• _What the task asks_
Copy the following items without any change.

--- Begin Material provided ---

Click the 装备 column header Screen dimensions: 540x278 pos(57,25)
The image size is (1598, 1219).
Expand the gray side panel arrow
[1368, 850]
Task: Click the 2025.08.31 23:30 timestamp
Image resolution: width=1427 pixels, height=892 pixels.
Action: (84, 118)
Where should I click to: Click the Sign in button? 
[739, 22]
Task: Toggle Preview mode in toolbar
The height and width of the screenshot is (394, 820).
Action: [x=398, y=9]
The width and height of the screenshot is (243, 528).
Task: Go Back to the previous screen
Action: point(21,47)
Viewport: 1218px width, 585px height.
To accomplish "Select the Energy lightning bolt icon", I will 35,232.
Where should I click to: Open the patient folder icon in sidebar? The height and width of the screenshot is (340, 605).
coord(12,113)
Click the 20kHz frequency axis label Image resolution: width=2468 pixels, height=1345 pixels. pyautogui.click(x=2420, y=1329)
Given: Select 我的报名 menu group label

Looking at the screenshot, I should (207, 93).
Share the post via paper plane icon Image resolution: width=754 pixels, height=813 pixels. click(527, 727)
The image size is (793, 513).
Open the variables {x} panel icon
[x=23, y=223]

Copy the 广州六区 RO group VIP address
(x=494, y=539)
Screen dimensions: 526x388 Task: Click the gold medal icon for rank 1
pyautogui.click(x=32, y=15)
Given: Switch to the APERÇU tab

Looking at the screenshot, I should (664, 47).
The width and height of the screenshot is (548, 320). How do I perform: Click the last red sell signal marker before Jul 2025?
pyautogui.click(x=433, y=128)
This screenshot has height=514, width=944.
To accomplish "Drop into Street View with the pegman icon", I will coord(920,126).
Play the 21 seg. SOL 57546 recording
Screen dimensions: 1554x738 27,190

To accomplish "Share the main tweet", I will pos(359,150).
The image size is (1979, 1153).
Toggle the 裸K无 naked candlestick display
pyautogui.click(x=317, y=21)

--- End Material provided ---

• _Expected output_
Click the 装备 column header Screen dimensions: 540x278 pos(57,25)
The image size is (1598, 1219).
Expand the gray side panel arrow
[1368, 850]
Task: Click the 2025.08.31 23:30 timestamp
Image resolution: width=1427 pixels, height=892 pixels.
Action: (84, 118)
Where should I click to: Click the Sign in button? 
[739, 22]
Task: Toggle Preview mode in toolbar
The height and width of the screenshot is (394, 820).
Action: [x=398, y=9]
The width and height of the screenshot is (243, 528).
Task: Go Back to the previous screen
Action: point(21,47)
Viewport: 1218px width, 585px height.
To accomplish "Select the Energy lightning bolt icon", I will 35,232.
Where should I click to: Open the patient folder icon in sidebar? The height and width of the screenshot is (340, 605).
coord(12,113)
Click the 20kHz frequency axis label Image resolution: width=2468 pixels, height=1345 pixels. pyautogui.click(x=2420, y=1329)
Given: Select 我的报名 menu group label

Looking at the screenshot, I should (207, 93).
Share the post via paper plane icon Image resolution: width=754 pixels, height=813 pixels. click(527, 727)
The image size is (793, 513).
Open the variables {x} panel icon
[x=23, y=223]

Copy the 广州六区 RO group VIP address
(x=494, y=539)
Screen dimensions: 526x388 Task: Click the gold medal icon for rank 1
pyautogui.click(x=32, y=15)
Given: Switch to the APERÇU tab

Looking at the screenshot, I should (664, 47).
The width and height of the screenshot is (548, 320). How do I perform: Click the last red sell signal marker before Jul 2025?
pyautogui.click(x=433, y=128)
This screenshot has height=514, width=944.
To accomplish "Drop into Street View with the pegman icon", I will coord(920,126).
Play the 21 seg. SOL 57546 recording
Screen dimensions: 1554x738 27,190

To accomplish "Share the main tweet", I will pos(359,150).
The image size is (1979, 1153).
Toggle the 裸K无 naked candlestick display
pyautogui.click(x=317, y=21)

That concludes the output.